Given entries Block Start

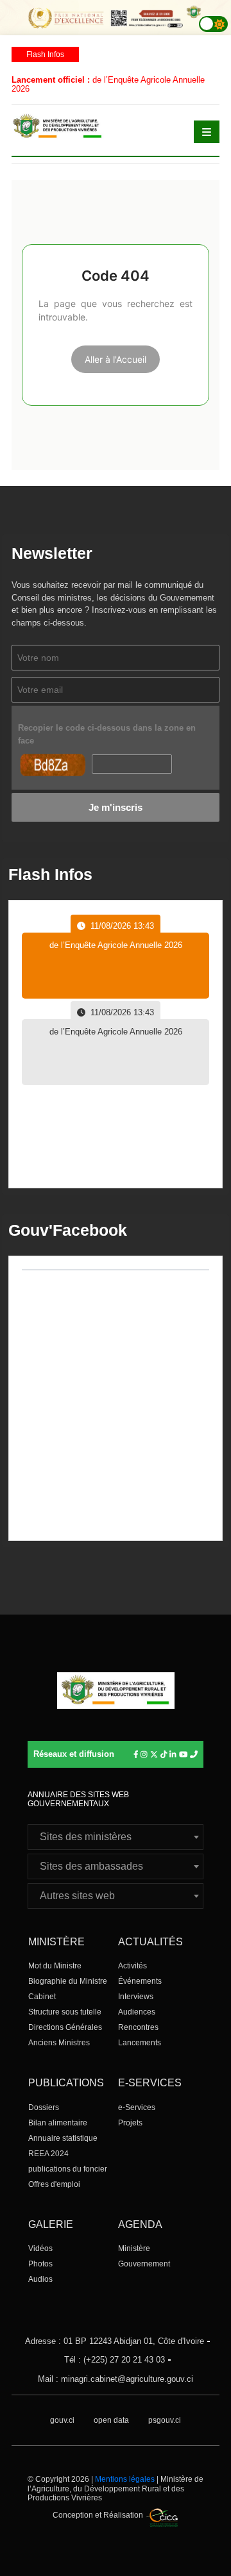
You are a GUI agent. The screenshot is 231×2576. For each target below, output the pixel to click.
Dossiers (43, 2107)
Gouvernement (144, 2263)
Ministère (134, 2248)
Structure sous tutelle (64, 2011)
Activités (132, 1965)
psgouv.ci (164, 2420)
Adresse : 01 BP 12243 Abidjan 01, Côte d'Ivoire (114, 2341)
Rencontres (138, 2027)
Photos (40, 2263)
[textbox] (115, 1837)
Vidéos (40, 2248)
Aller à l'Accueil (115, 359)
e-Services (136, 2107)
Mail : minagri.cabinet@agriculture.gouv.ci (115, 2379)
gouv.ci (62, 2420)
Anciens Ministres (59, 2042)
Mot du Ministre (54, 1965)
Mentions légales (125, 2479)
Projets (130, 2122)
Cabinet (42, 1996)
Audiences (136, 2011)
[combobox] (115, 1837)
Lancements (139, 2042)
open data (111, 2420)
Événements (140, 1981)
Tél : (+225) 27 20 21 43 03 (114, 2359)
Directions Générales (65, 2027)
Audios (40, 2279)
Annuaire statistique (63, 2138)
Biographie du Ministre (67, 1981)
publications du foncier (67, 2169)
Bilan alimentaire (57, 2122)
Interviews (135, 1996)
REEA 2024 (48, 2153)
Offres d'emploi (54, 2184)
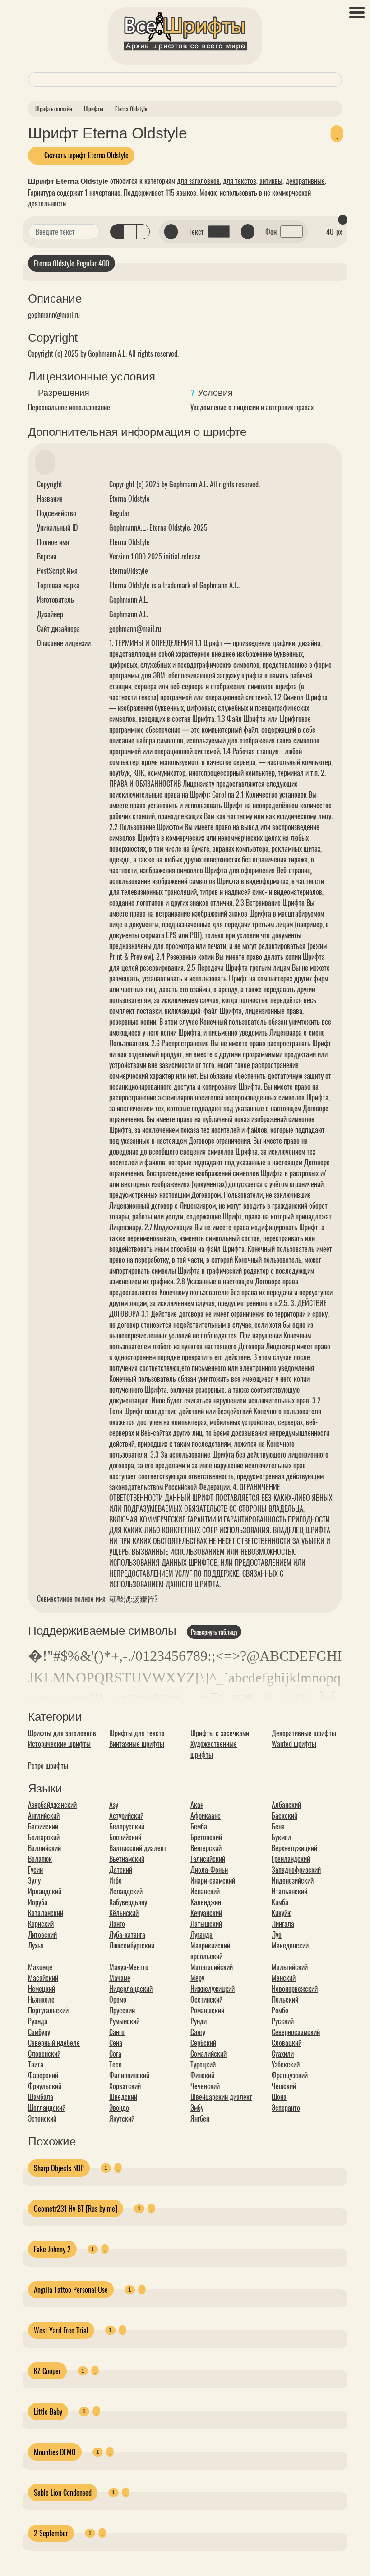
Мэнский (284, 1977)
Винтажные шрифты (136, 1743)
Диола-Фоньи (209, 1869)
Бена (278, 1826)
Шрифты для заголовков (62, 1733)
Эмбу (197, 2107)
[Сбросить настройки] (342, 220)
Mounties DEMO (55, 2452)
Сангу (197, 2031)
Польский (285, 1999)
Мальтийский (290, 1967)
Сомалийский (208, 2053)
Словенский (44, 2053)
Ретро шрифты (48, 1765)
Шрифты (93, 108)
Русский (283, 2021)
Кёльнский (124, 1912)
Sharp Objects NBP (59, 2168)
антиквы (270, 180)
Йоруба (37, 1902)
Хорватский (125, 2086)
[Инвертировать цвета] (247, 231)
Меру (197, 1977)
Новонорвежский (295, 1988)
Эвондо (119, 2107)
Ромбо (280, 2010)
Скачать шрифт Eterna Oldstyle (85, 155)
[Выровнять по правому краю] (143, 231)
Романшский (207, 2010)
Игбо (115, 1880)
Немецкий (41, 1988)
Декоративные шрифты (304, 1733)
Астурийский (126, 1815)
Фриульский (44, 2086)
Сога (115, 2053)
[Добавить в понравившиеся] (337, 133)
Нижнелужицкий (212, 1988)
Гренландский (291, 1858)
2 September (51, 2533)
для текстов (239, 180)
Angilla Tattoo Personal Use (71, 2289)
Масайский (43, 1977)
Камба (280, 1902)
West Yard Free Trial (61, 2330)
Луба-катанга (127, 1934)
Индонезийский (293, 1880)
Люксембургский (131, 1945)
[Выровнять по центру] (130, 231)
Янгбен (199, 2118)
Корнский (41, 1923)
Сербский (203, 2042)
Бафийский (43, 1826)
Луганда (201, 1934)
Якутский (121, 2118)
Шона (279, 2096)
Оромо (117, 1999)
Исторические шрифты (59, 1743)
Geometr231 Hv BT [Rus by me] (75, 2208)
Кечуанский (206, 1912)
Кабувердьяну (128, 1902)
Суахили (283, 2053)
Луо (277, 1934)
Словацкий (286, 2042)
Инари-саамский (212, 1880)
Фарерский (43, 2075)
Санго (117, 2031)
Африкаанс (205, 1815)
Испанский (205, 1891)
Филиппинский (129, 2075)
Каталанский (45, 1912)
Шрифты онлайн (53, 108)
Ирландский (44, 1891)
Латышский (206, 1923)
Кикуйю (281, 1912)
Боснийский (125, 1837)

Given entries Block End

▸ **Activity**
Set down every entry word for word, but omit the pictures.

▸ **Exercise response**
You are a GUI agent. The screenshot is 231×2576. For each target below, output the pixel to click.
Dossiers (43, 2107)
Gouvernement (144, 2263)
Ministère (134, 2248)
Structure sous tutelle (64, 2011)
Activités (132, 1965)
psgouv.ci (164, 2420)
Adresse : 01 BP 12243 Abidjan 01, Côte d'Ivoire (114, 2341)
Rencontres (138, 2027)
Photos (40, 2263)
[textbox] (115, 1837)
Vidéos (40, 2248)
Aller à l'Accueil (115, 359)
e-Services (136, 2107)
Mail : minagri.cabinet@agriculture.gouv.ci (115, 2379)
gouv.ci (62, 2420)
Anciens Ministres (59, 2042)
Mot du Ministre (54, 1965)
Mentions légales (125, 2479)
Projets (130, 2122)
Cabinet (42, 1996)
Audiences (136, 2011)
[combobox] (115, 1837)
Lancements (139, 2042)
open data (111, 2420)
Événements (140, 1981)
Tél : (+225) 27 20 21 43 03 (114, 2359)
Directions Générales (65, 2027)
Audios (40, 2279)
Annuaire statistique (63, 2138)
Biographie du Ministre (67, 1981)
publications du foncier (67, 2169)
Bilan alimentaire (57, 2122)
Interviews (135, 1996)
REEA 2024 (48, 2153)
Offres d'emploi (54, 2184)
Мэнский (284, 1977)
Винтажные шрифты (136, 1743)
Диола-Фоньи (209, 1869)
Бена (278, 1826)
Шрифты для заголовков (62, 1733)
Эмбу (197, 2107)
[Сбросить настройки] (342, 220)
Mounties DEMO (55, 2452)
Сангу (197, 2031)
Польский (285, 1999)
Мальтийский (290, 1967)
Сомалийский (208, 2053)
Словенский (44, 2053)
Ретро шрифты (48, 1765)
Шрифты (93, 108)
Русский (283, 2021)
Кёльнский (124, 1912)
Sharp Objects NBP (59, 2168)
антиквы (270, 180)
Йоруба (37, 1902)
Хорватский (125, 2086)
[Инвертировать цвета] (247, 231)
Меру (197, 1977)
Новонорвежский (295, 1988)
Эвондо (119, 2107)
Ромбо (280, 2010)
Скачать шрифт Eterna Oldstyle (85, 155)
[Выровнять по правому краю] (143, 231)
Романшский (207, 2010)
Игбо (115, 1880)
Немецкий (41, 1988)
Декоративные шрифты (304, 1733)
Астурийский (126, 1815)
Фриульский (44, 2086)
Сога (115, 2053)
[Добавить в понравившиеся] (337, 133)
Нижнелужицкий (212, 1988)
Гренландский (291, 1858)
2 September (51, 2533)
для текстов (239, 180)
Angilla Tattoo Personal Use (71, 2289)
Масайский (43, 1977)
Камба (280, 1902)
West Yard Free Trial (61, 2330)
Луба-катанга (127, 1934)
Индонезийский (293, 1880)
Люксембургский (131, 1945)
[Выровнять по центру] (130, 231)
Янгбен (199, 2118)
Корнский (41, 1923)
Сербский (203, 2042)
Бафийский (43, 1826)
Луганда (201, 1934)
Якутский (121, 2118)
Шона (279, 2096)
Оромо (117, 1999)
Исторические шрифты (59, 1743)
Geometr231 Hv BT [Rus by me] (75, 2208)
Кечуанский (206, 1912)
Кабувердьяну (128, 1902)
Суахили (283, 2053)
Луо (277, 1934)
Словацкий (286, 2042)
Инари-саамский (212, 1880)
Фарерский (43, 2075)
Санго (117, 2031)
Африкаанс (205, 1815)
Испанский (205, 1891)
Филиппинский (129, 2075)
Каталанский (45, 1912)
Шрифты онлайн (53, 108)
Ирландский (44, 1891)
Латышский (206, 1923)
Кикуйю (281, 1912)
Боснийский (125, 1837)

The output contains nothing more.